The primary goal of this study was to investigate the effect of long-term (9 months) streptozotocin (STZ)-induced diabetes on the coronary vasoconstrictor responses to vasoactive agents such as high K(+), acetylcholine (ACh), endothelin-1 (ET-1), and the calcium-channel activator Bay K 8644. For this, we used isolated rat hearts perfused at constant flow rate. Each of the four agents caused dose-dependent increases in perfusion pressure in isolated hearts from age-matched control and STZ-induced diabetic rats. The dose-response curves for high K(+), ACh, and ET-1 were shifted to the left, so that at some lower doses of these agents the increased perfusion pressure was greater in coronary arteries obtained from diabetic rats than in those from control rats. On the other hand, the maximum contractile response induced by each of these agents was lower in the diabetic perfused heart. The Bay K 8644-induced contractile response was significantly greater in the coronary arteries of diabetic rats than in those of control rats.

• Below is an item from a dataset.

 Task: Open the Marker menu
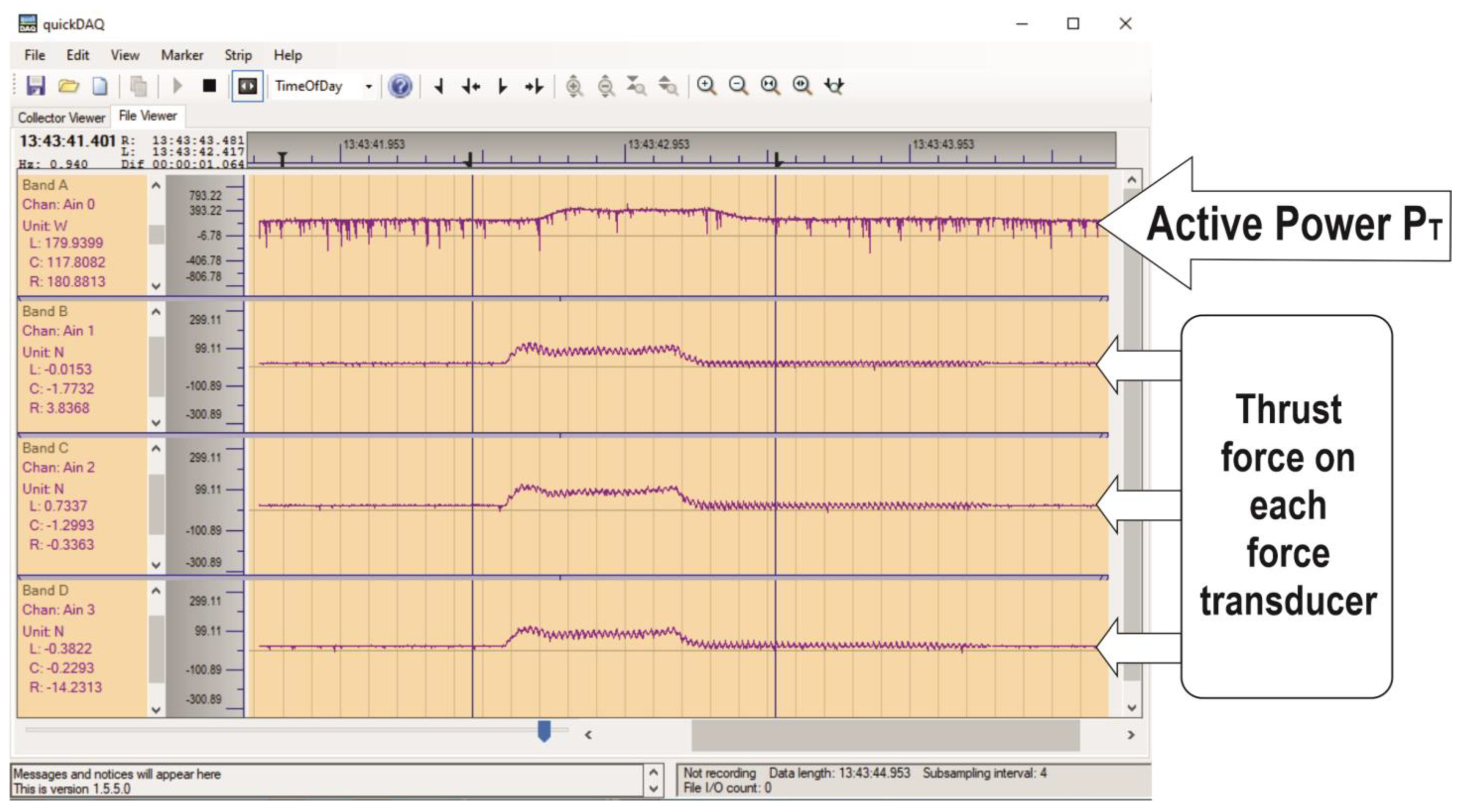(x=182, y=55)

A threshold-constrictor concentration of Bay K 8644 (1 nM) potentiated the ACh-induced vasoconstriction in coronary arteries from both groups, and the potentiated responses were greater in diabetic rats than in controls at lower concentrations of ACh (100 nM and 1 microM). These findings suggest that the coronary artery contractile responses to lower concentrations of ACh or ET-1 are exaggerated in long-term STZ-induced diabetic hearts. These changes may be due to alterations in the activity of voltage-gated Ca(2+) channels.